BRIEF DESCRIPTION OF THE DRAWINGS
[0039] The present invention will be further described Mow in conjunction with the accompanying drawings and an example.
[0040] FIG. 1 is a flowchart of detection of a conflict between the speakers.
DETAILED DESCRIPTION OF THE EMBODIMENTS
[0041] To make the objective, technical solutions and advantages of the present invention clearer, the present invention will be further described below in detail below with reference to the embodiments. It will be understood that the specific example described herein is merely used to explain, rather than limit, the present invention.
Example 1
[0042] This example provides a cloud service platform system for speakers, where the speaker includes a speech input module, a network connection unit and a player; and the cloud service platform system for speakers includes a cloud server, and a network connection unit for linking the cloud server and the speakers. The speakers each are provided with a positioning detection unit, and the cloud server receives data from the positioning detection unit in real time; and the cloud server performs the following steps of detecting a conflict between the speakers: [0043] step 1: receiving positioning data from speakers in a working state; [0044] step 2: deteimining states of the speakers in operation based on the positioning data, and if a positioning distance between two speakers is smaller than a predefined threshold, marking corresponding speakers as "a suspected same group" and sending a "suspected same group acknowledgment message" to the corresponding speakers; and [0045] step 3: receiving a feedback result for the "suspected same group acknowledgment message"; if the result is "yes", unifying data of the speakers in the same group, transmitting the unified data to any speaker in the same group and controlling any speaker to transmit data within the same group; and if the result is "NO", transmitting play data successively according to a weight priority and controlling the volume.
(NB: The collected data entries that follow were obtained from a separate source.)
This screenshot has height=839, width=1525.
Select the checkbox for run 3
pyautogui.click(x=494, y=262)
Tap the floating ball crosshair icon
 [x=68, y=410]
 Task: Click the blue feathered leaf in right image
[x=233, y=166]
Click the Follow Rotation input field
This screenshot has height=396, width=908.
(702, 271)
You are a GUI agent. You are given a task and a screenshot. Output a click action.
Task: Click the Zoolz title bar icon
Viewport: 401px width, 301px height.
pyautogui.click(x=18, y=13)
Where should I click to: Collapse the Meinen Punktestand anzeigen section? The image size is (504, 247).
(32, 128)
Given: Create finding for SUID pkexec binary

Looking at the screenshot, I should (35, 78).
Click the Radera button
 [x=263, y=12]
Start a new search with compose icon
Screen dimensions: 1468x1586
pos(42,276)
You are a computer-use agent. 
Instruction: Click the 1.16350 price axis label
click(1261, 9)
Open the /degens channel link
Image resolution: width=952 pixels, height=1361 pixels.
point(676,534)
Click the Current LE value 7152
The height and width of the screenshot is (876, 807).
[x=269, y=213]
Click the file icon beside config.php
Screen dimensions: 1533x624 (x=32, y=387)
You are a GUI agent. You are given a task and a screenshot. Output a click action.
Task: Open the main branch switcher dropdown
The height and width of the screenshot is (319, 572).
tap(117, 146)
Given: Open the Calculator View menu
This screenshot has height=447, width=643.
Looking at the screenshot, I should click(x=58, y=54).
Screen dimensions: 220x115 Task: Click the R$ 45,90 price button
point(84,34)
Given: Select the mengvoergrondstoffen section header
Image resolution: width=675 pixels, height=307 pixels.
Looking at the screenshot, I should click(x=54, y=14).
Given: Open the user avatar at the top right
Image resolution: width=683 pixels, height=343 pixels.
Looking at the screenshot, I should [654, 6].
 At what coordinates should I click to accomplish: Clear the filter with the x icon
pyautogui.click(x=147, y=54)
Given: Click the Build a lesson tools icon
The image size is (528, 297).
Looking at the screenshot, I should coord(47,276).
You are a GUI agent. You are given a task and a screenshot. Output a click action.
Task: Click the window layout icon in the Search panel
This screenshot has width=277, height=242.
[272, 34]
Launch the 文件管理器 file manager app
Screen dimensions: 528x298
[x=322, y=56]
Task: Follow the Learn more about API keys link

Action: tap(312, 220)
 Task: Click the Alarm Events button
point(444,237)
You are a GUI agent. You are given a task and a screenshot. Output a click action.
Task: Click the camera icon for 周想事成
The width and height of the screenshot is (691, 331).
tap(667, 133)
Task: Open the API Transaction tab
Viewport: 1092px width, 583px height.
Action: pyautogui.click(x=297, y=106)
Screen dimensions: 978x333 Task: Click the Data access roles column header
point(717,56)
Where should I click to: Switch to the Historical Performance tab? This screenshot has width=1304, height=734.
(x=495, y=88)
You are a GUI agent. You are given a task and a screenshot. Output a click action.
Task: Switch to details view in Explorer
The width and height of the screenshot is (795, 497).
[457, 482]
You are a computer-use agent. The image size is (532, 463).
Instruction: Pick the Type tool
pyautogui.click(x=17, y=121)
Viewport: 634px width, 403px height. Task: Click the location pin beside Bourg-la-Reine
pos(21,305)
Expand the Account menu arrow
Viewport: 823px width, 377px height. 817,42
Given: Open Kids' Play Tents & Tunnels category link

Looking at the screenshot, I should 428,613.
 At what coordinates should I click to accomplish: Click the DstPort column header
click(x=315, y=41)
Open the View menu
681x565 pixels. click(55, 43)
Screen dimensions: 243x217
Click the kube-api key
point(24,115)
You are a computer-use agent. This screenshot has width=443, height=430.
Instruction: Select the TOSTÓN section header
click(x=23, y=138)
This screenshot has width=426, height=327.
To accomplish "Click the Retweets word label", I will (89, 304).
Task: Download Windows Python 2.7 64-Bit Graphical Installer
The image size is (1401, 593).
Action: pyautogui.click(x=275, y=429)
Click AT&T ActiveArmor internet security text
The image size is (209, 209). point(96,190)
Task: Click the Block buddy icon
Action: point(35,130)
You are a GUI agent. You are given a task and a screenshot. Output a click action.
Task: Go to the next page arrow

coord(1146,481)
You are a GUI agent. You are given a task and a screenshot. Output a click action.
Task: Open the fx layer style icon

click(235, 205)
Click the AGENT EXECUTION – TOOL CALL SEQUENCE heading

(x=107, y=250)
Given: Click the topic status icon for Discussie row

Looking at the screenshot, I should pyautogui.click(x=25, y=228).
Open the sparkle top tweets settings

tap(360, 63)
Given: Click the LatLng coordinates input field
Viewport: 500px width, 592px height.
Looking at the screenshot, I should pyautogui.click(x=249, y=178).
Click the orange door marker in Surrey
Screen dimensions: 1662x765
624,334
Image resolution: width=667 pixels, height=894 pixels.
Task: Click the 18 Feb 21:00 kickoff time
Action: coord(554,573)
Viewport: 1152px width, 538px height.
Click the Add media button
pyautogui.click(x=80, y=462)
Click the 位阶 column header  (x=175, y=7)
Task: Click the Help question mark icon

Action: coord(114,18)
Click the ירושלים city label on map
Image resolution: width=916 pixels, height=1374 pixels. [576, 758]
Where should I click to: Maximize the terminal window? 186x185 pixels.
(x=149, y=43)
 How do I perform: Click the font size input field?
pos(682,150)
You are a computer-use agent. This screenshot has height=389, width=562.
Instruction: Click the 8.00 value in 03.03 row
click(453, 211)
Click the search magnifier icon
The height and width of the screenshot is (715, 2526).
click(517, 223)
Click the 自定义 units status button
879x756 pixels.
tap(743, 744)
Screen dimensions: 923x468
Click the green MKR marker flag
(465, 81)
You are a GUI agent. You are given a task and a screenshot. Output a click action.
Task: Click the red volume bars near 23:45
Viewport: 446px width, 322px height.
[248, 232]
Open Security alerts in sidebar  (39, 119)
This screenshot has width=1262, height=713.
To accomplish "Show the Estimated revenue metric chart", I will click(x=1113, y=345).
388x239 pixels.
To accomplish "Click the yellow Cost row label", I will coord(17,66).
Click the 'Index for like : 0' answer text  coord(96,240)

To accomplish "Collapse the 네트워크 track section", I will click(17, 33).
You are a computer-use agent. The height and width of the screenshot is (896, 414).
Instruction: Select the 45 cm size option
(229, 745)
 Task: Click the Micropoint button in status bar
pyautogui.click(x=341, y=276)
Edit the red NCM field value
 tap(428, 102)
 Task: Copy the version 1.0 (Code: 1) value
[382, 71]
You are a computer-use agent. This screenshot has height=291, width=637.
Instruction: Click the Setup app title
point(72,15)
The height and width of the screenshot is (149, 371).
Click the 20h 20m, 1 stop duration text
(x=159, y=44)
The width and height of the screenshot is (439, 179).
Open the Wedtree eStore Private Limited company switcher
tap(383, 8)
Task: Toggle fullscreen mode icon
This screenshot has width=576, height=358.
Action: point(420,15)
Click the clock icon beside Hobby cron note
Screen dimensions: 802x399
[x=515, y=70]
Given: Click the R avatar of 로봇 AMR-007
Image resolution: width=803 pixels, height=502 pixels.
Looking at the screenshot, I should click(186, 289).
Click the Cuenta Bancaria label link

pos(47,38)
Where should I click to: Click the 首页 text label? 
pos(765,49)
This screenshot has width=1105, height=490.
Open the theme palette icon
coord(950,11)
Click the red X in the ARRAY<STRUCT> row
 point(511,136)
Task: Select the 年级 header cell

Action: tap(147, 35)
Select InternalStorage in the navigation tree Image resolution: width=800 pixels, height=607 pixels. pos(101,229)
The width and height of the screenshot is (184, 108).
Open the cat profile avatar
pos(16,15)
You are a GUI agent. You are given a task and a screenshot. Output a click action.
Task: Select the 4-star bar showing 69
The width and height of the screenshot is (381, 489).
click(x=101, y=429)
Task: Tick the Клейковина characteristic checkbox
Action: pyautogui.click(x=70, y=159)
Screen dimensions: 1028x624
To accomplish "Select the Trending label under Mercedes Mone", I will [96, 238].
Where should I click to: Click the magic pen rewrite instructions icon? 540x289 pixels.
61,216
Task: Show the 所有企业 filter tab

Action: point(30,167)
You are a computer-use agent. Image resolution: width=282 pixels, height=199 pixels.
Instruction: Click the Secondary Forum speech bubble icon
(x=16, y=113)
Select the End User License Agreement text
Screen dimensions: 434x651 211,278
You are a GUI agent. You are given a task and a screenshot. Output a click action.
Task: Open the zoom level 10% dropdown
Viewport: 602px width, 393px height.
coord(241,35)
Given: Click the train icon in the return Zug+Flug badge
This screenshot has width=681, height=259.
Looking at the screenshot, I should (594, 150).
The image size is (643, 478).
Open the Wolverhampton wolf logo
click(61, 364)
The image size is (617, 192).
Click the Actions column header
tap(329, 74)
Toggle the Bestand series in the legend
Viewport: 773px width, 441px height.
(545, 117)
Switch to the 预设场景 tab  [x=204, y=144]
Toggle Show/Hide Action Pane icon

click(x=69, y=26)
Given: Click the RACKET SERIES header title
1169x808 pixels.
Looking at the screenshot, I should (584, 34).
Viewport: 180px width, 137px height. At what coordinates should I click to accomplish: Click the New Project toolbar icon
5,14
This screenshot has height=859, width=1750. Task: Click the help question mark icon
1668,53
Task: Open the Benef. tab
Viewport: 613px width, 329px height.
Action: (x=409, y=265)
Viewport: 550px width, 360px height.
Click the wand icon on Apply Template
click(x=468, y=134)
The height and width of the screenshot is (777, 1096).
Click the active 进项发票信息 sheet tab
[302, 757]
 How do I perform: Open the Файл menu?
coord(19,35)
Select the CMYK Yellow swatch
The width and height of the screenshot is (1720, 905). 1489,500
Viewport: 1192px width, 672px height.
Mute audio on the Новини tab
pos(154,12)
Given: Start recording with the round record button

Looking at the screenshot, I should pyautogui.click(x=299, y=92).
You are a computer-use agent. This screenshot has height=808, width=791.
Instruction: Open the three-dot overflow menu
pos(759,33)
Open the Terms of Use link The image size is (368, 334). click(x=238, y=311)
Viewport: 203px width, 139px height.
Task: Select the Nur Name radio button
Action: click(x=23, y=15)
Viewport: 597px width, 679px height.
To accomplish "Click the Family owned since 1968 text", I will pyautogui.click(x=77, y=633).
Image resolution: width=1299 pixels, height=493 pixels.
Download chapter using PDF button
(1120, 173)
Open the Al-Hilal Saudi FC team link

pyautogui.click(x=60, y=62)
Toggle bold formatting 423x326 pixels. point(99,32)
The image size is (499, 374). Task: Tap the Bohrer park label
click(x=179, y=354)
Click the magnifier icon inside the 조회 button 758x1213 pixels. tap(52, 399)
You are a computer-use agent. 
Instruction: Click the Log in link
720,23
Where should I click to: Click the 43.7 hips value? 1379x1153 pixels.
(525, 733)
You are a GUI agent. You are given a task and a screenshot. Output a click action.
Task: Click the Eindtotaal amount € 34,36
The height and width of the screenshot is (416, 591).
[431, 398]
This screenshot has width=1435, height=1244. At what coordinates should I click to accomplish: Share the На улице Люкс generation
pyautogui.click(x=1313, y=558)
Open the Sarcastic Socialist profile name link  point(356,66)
[0046] In this example, the positioning information of the speakers is used as a basis for determining whether the speakers are in the "suspected same group", and a relationship between the speakers that are possibly associated or have a conflict therebetween is then regulated effectively according to the feedback result. Meanwhile, the cloud server can control a plurality of Internet applications.
[0047] Specifically, the weight priority is determined by the cloud server through the following steps: [0048] step 1.1: determining networking starting time of the speakers, with an earlier time corresponding to a higher priority; and [0049] step 1.2: determining self-check states of the speakers, with a better self-check state corresponding to a higher priority.
[0050] Specifically, the cloud server is also capable of invoking other applications on the Internet according to instructions from the speakers.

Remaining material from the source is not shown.